TASK TO COMPLETE: Rewrite the stretch of entries from "You are a GUI" through "This screenshot has", changing "arrow" to "button" and keeping everything else the same. Give only those lines, and leave the pictures out of your answer.

EXERCISE INPUT:
+ + + + + + +

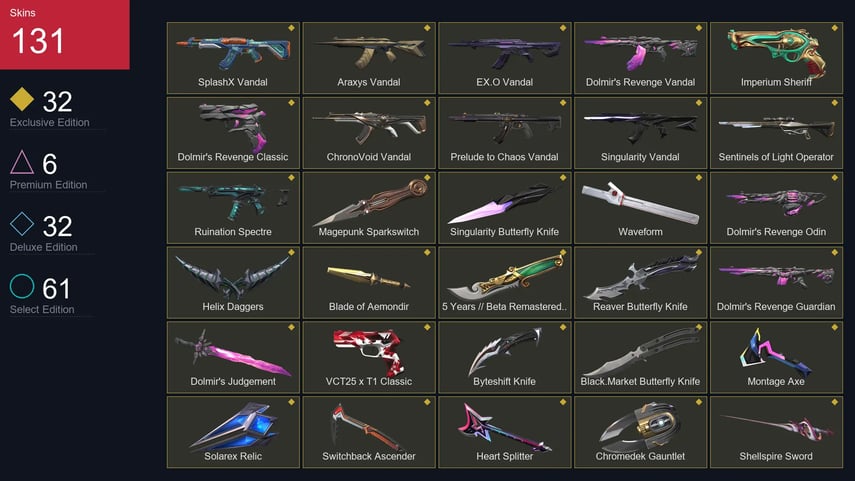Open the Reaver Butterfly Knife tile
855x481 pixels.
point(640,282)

+ + + + + + +

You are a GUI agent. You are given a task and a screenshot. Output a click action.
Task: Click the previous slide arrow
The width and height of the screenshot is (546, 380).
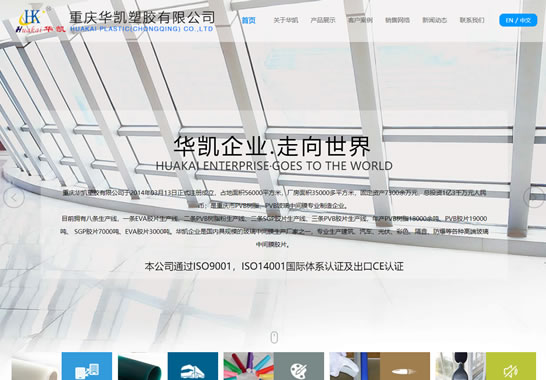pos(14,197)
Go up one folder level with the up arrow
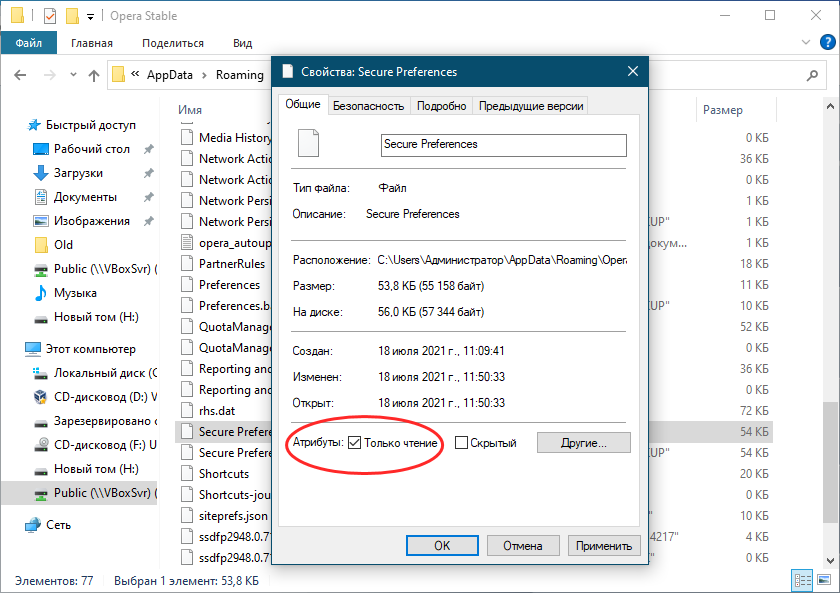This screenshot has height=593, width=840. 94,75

+ + + + + + +

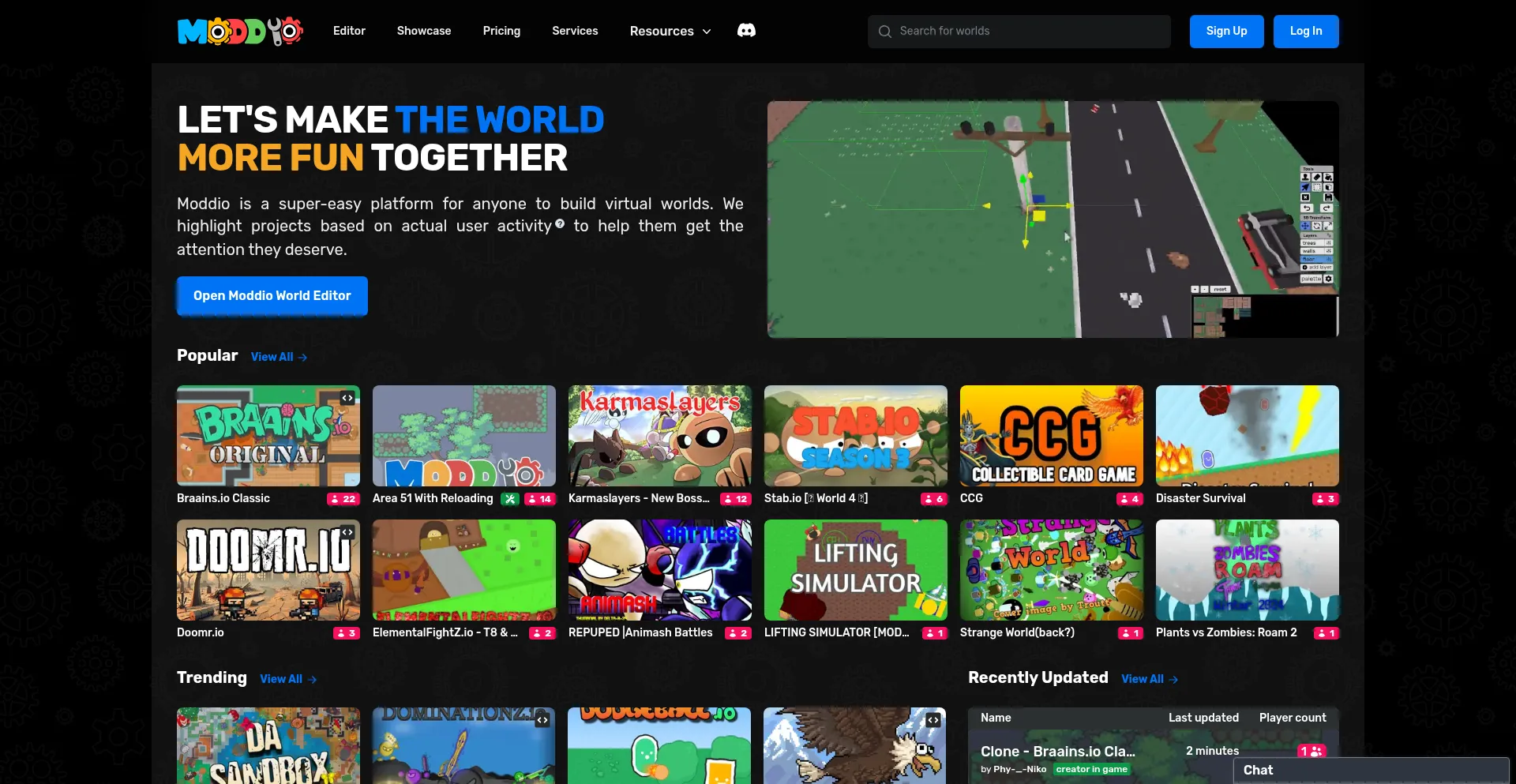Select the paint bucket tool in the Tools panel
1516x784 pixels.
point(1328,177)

+ + + + + + +

EXERCISE RESPONSE:
You are a GUI agent. You are given a task and a screenshot. Output a click action.
Task: Click the previous slide button
The width and height of the screenshot is (546, 380).
pos(14,197)
Go up one folder level with the up button
This screenshot has height=593, width=840. 94,75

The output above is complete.